CLSA believes that the housing sector has bottomed out and with improvement in gross fixed capital formation as a percentage of GDP, the brokerage expects the housing sector to perform well ahead. Keki Mistry, VC & CEO of HDFC, shared his views and outlook on the housing sector.

"The structural demand for housing sector remains strong," Mistry told CNBC-TV18 on Wednesday.
He further said that the number of projects under construction now is lesser than what it was 2-3 years ago.
According to him, "Huge supply has created unsold inventory in the housing sector."
Talking about the GST subsidy, Mistry said, “The new GST subsidy could be a bit of a game changer because with a GST rate of 12 percent it was pushing house prices higher and a lot of people were hesitating to buy a property at that point of time.”
“Now with a proposed reduction in GST rate from 12 to 5 percent, more customers would come to the market because they would now know that there is no further scope for GST rates to come down,” he added.
“All this while some people were holding on to purchasing a house in the expectation that GST rate would come down and therefore the cost of buying the house for them would also be lower,” Mistry said.
When asked about CLSA’s report on a fall in investment in homes, he said, “I would say it is not an investment in homes.
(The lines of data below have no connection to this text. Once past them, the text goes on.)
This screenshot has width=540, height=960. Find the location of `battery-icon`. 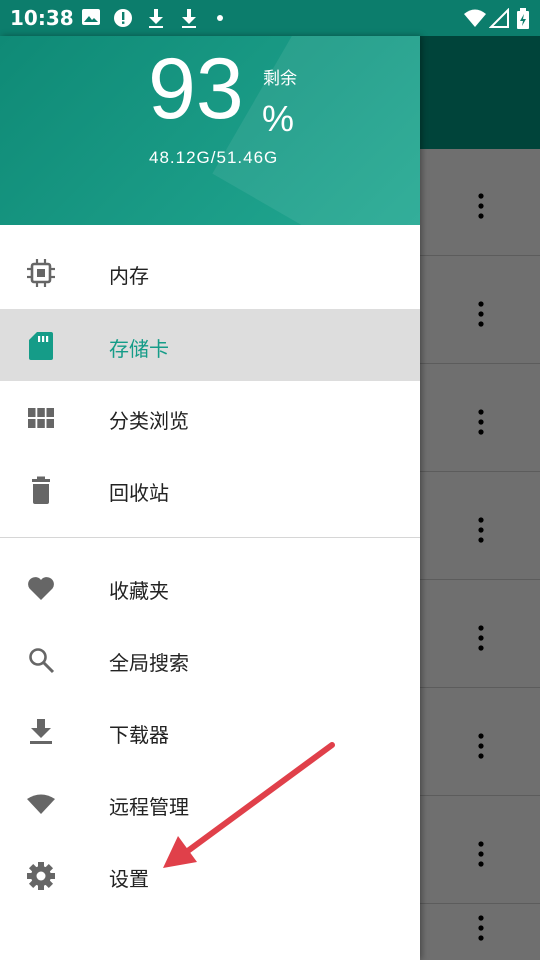

battery-icon is located at coordinates (523, 18).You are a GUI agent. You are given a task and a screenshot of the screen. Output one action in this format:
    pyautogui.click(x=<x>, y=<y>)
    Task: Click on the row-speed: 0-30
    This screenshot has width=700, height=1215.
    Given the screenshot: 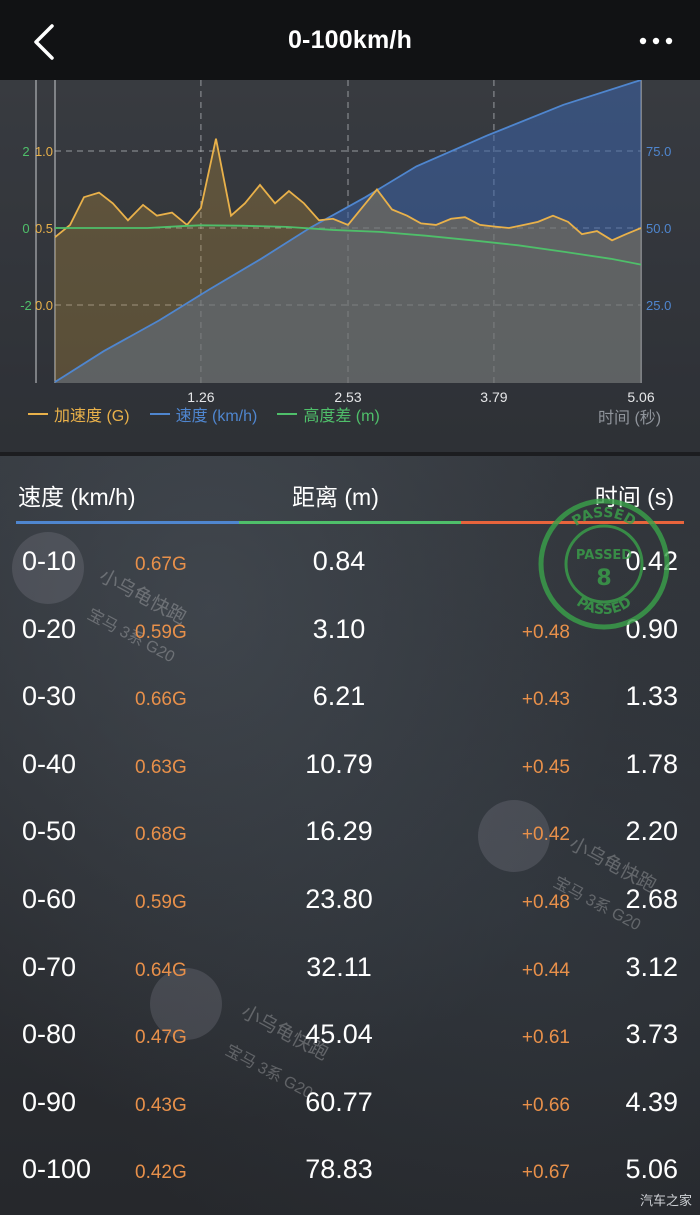 What is the action you would take?
    pyautogui.click(x=50, y=696)
    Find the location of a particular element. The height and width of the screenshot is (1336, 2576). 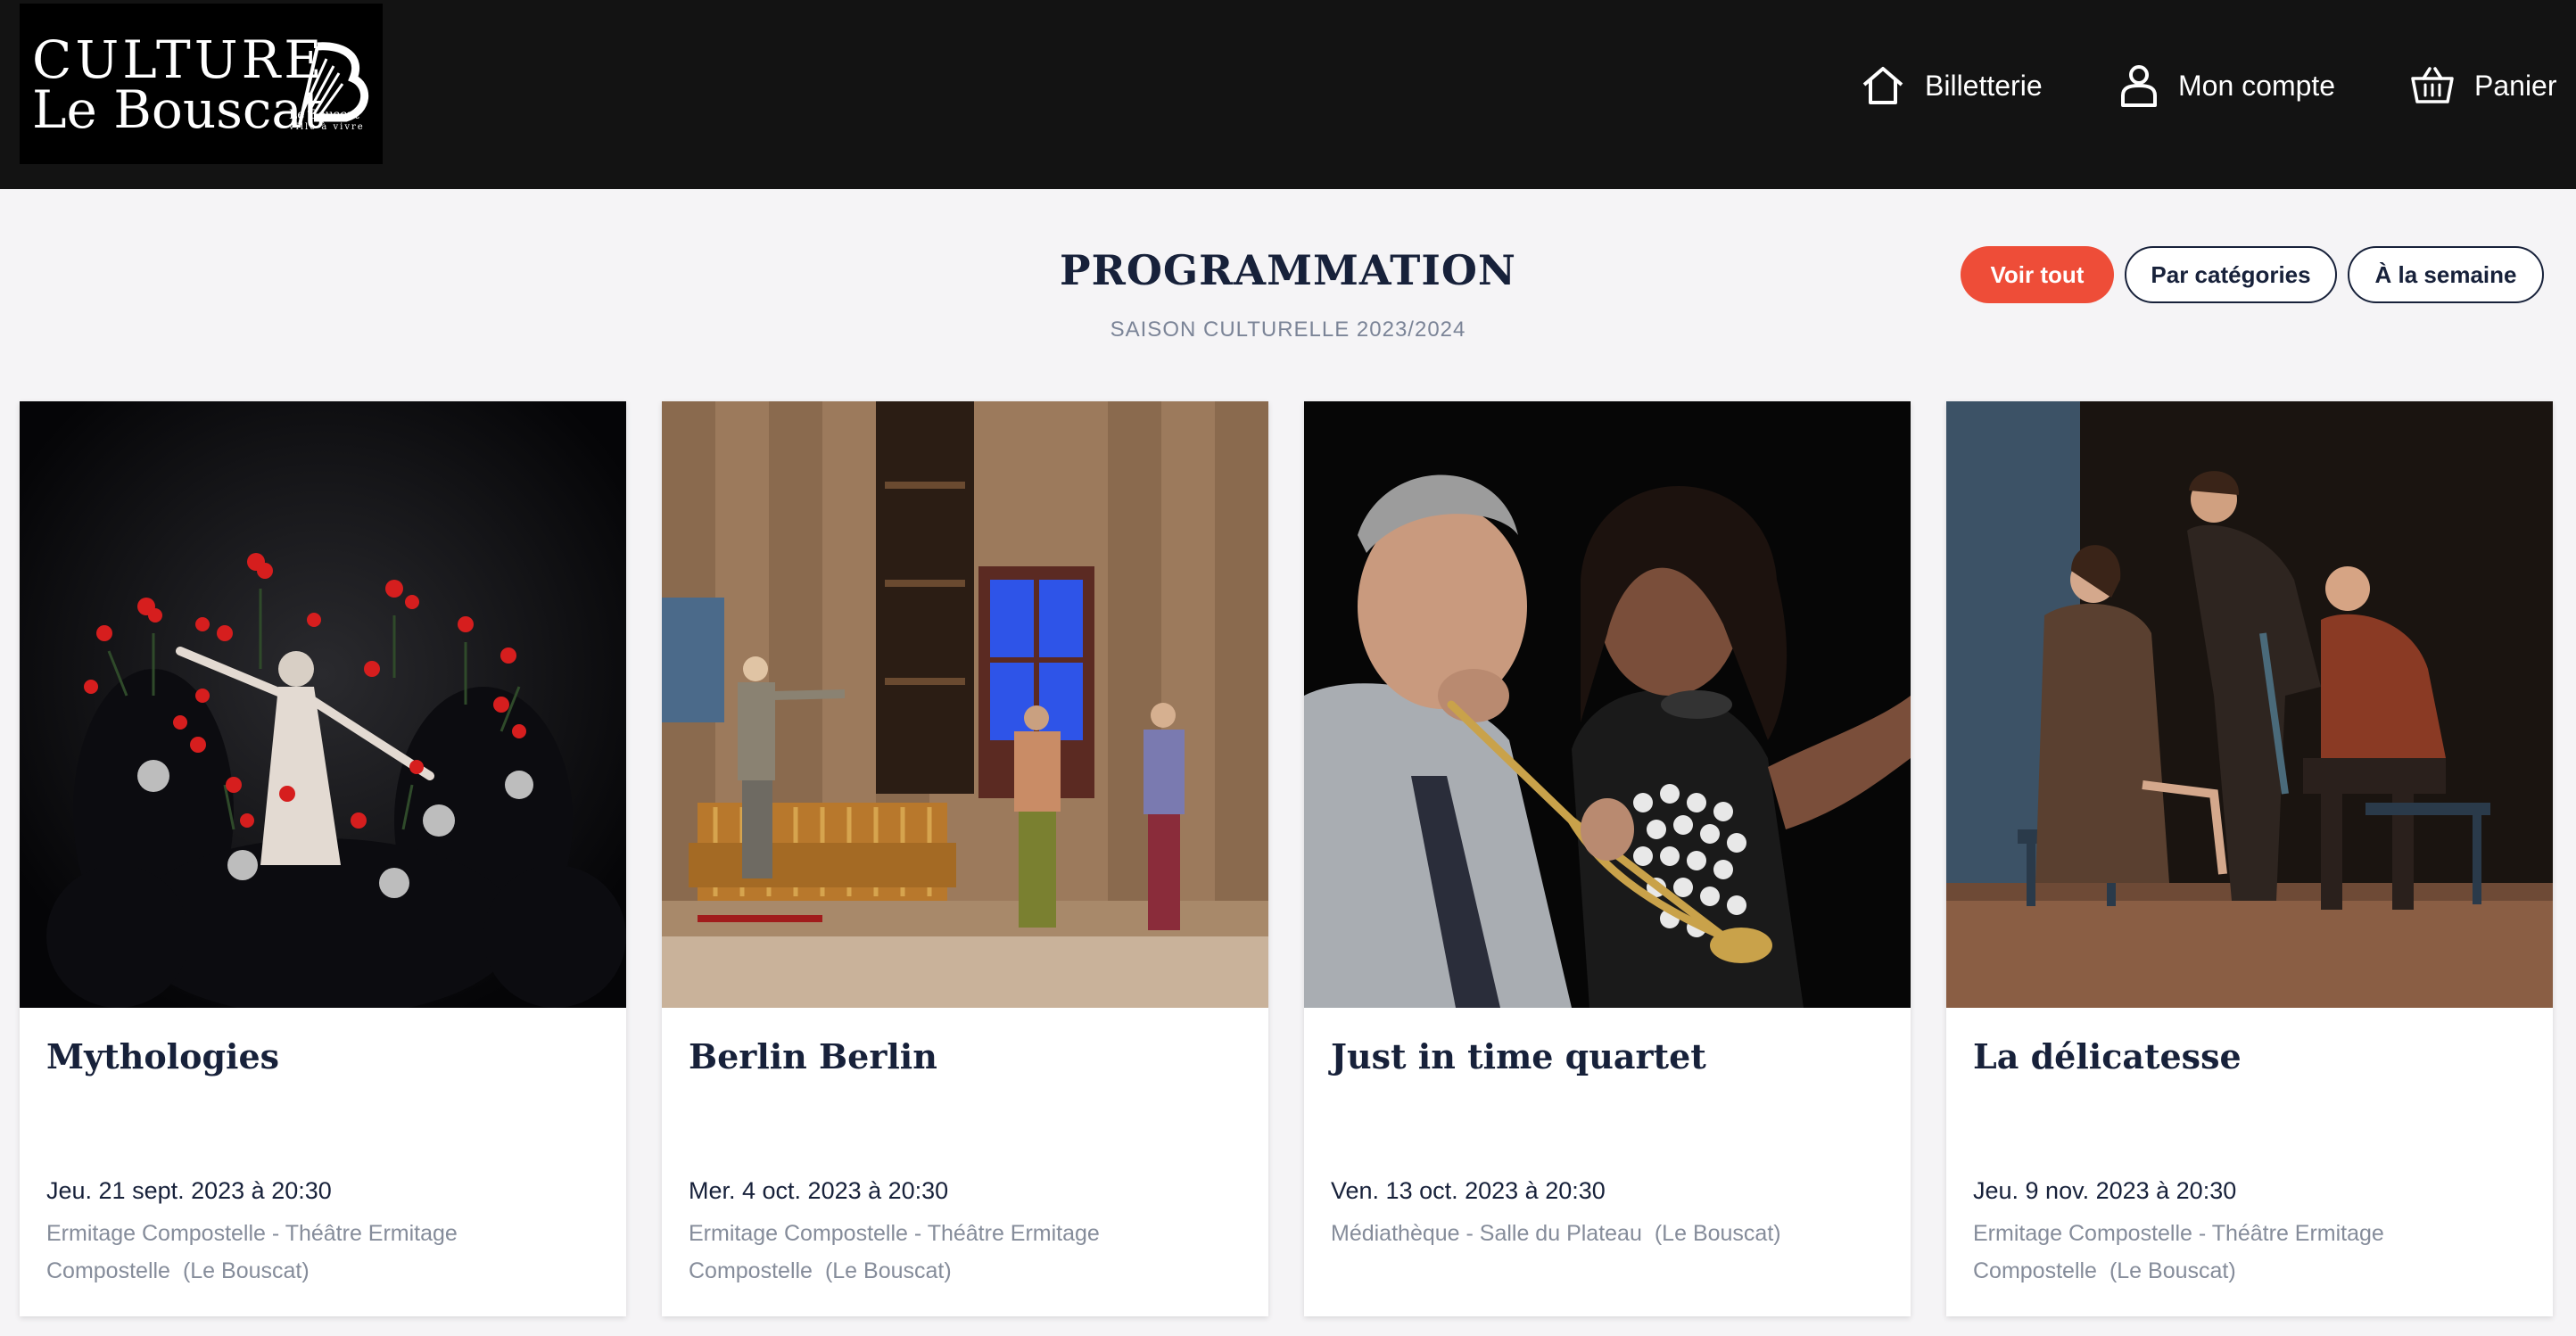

Investment is a very broad word. Investment has 2 meanings. One is people buying a house because they need a house to stay in and that demand has been strong and has been strong for the last couple of years.”
“The second category which is people investing in a property as a second home or a third home or just an investment – that is very low and that has been low for a very long time. People used to invest in real estate at one point of time years ago but over the last 4-5 years peoples’ investment in real estate; investment as in buying second and third home has come down, but genuine homebuyers, people who are buying a house because they need a house to stay in – that number has kept going up and that has also partly to do with the demographics in India.”